CTull · ‎29 Sep 2025

I have something similar to pull in for a health check on services.

Example JSON.

{
"event.type": "LOG",
"content": "Last Modified at: ,2025-08-29 08:25:03.747519\nservice1,Good\nservice2,Good\nservice3,Good\nservice4,Bad",
"status": "NONE",
"timestamp": "1759152303747",
"dt.entity.host": "HOST-123456",
"dt.host_group.id": "DEV",
"log.source": "D:\\WebApplications\\service\\HealthCheck\\Data.txt",
"loglevel": "NONE",
"dt.cost.costcenter": "Services",
"dt.entity.host_group": "HOST_GROUP-123456789",
"dt.openpipeline.pipelines": "logs:default",
"dt.openpipeline.source": "oneagent"

Processor Def:
PARSE (content, "LD 'at: ,' TIMESTAMP('yyyy-MM-dd HH:mm:ss.f'):last_time_modified '\'")
| PARSE(content, "LD TIMESTAMP STRING DATA STRING:Service_Status")

Any ideas how I can get these services\status into a variable to be able to alert and generate the title or description with the variables if one of the 4 services\status is BAD?

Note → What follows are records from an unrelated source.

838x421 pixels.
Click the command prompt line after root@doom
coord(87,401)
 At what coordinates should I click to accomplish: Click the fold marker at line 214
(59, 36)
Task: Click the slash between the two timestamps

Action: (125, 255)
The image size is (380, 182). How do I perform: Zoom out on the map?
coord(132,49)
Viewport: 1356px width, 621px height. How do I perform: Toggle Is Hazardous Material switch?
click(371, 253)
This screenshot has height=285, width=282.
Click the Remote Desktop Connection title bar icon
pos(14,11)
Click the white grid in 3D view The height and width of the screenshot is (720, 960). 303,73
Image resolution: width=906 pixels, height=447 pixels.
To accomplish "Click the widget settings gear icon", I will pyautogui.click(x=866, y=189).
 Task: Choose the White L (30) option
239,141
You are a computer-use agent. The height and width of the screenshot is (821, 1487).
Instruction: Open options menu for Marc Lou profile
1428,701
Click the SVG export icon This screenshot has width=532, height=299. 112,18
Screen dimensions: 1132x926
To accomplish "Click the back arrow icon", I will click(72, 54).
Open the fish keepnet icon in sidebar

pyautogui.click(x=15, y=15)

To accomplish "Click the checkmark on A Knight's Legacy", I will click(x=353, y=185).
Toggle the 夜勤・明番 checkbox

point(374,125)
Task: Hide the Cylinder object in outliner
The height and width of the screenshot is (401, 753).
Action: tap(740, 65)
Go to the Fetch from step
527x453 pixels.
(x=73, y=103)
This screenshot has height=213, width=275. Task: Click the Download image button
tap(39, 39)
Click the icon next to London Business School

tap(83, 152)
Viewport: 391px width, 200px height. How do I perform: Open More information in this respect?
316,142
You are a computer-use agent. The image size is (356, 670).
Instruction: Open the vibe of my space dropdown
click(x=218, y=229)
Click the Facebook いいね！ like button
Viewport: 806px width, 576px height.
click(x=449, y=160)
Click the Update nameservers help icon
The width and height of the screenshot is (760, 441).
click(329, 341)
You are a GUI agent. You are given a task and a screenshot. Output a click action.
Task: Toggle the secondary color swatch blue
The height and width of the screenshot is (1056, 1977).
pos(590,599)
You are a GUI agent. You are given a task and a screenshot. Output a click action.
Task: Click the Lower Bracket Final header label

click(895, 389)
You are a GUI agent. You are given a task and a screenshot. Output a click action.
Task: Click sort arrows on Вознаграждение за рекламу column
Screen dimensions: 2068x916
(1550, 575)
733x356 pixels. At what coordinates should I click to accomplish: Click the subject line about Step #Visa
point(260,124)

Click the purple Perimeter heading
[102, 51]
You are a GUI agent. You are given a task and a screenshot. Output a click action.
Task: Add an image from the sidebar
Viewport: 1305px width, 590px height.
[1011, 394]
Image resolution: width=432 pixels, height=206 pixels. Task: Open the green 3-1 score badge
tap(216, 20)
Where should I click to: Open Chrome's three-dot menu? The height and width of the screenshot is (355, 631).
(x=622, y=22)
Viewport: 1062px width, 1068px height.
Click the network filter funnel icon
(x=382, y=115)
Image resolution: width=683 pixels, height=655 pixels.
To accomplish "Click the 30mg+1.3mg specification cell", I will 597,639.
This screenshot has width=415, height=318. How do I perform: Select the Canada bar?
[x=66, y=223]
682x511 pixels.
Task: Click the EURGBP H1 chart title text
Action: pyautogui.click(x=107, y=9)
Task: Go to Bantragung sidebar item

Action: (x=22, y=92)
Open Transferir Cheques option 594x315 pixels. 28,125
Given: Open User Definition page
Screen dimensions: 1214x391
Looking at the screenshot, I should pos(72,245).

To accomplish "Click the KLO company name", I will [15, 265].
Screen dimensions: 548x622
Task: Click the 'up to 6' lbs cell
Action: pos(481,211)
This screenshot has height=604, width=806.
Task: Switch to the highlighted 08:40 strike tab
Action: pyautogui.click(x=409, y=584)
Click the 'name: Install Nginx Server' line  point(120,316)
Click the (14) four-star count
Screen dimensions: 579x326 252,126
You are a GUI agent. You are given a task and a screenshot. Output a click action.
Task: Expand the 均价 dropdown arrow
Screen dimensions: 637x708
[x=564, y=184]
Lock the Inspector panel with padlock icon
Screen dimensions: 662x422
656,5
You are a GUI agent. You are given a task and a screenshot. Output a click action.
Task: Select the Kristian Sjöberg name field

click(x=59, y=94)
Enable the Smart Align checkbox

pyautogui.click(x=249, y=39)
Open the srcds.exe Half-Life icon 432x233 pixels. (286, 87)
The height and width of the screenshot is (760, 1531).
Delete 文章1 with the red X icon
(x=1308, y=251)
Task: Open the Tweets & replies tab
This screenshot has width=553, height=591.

Also with the new logging in the Gen3 view how do we do event alerting etc. without using classic log process?

CTull · ‎29 Sep 2025

Yes, I can make an event extraction for each service and its status to trigger with service,bad and generate an alert but the page is dynamic and updates are made often. Each event extraction would then be static and always manual updates. While I want this to be as dynamic as possible to be able to handle additional services as necessary as the service list grows.